Vor allem Patienten mit sehr schweren und ausgeprägten Verlaufsformen der AD scheinen von der SIT zu profitieren, während bei Patienten mit milden Varianten in den meisten Fällen nur mäßige Erfolge erzielt werden können.

Zudem ist bei der multifaktoriell beeinflussten Erkrankung zu bedenken, dass positive Effekte der SIT vermutlich v. a. in der allergenrelevanten Zeit zu beobachten sein werden, während andere Kofaktoren die Erkrankung sowohl innerhalb als auch v. a. außerhalb dieser saisonalen Einflüsse dominieren könnten.

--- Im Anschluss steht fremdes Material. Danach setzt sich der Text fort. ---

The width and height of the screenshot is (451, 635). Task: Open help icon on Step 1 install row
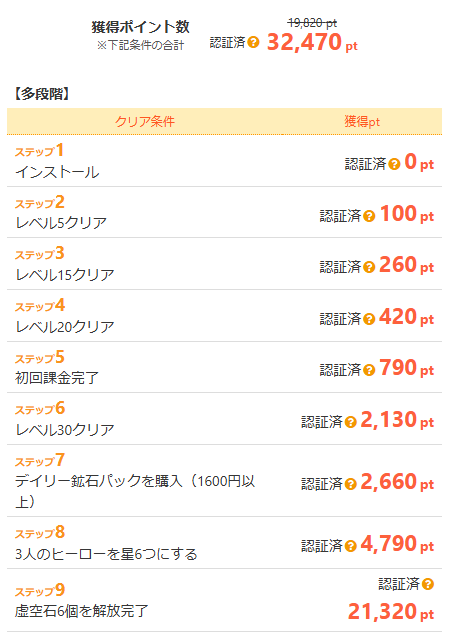click(x=394, y=164)
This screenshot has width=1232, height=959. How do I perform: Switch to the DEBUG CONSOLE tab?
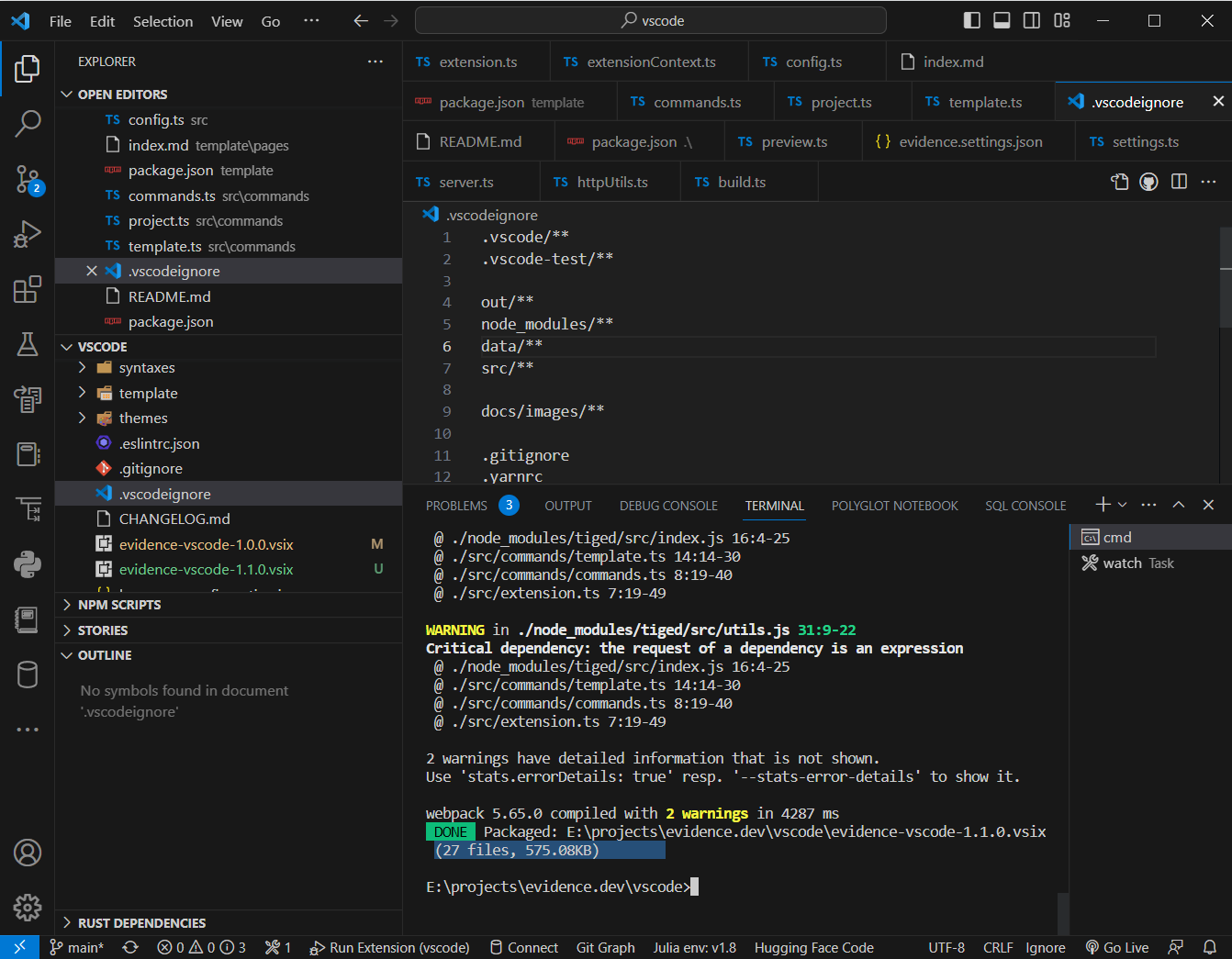tap(668, 505)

Die Patientencompliance, in Bezug auf das konsequente Durchführen einer Basistherapie und begleitenden topischen sowie systemischen Therapie ist ausschlaggebend für die Verträglichkeit der Therapie insbesondere in der Aufdosierungsphase und während der Allergensaison. Langzeitbeobachtungen über den Einfluss der SIT auf den Gesamtverlauf der AD und die weitere Entwicklung von anderen Erkrankungen des atopischen Formenkreises liegen bislang ebenfalls noch nicht vor.

Fazit für die Praxis

  • Die SIT könnte eine effektive kausale Therapieoption für eine Subgruppe von Patienten mit AD darstellen.

  • Die Selektion der geeigneten Patienten einerseits sowie die Auswahl des relevantesten Allergens beeinflussen den therapeutischen Effekt und Erfolg der SIT.

  • Weitere multizentrische, placebokontrollierte Studien an phänotypisch gut charakterisierten, umfangreichen Patientenkollektiven sind notwendig, um alle noch offene Fragen zum Stellenwert der SIT bei der AD suffizient beantworten zu können.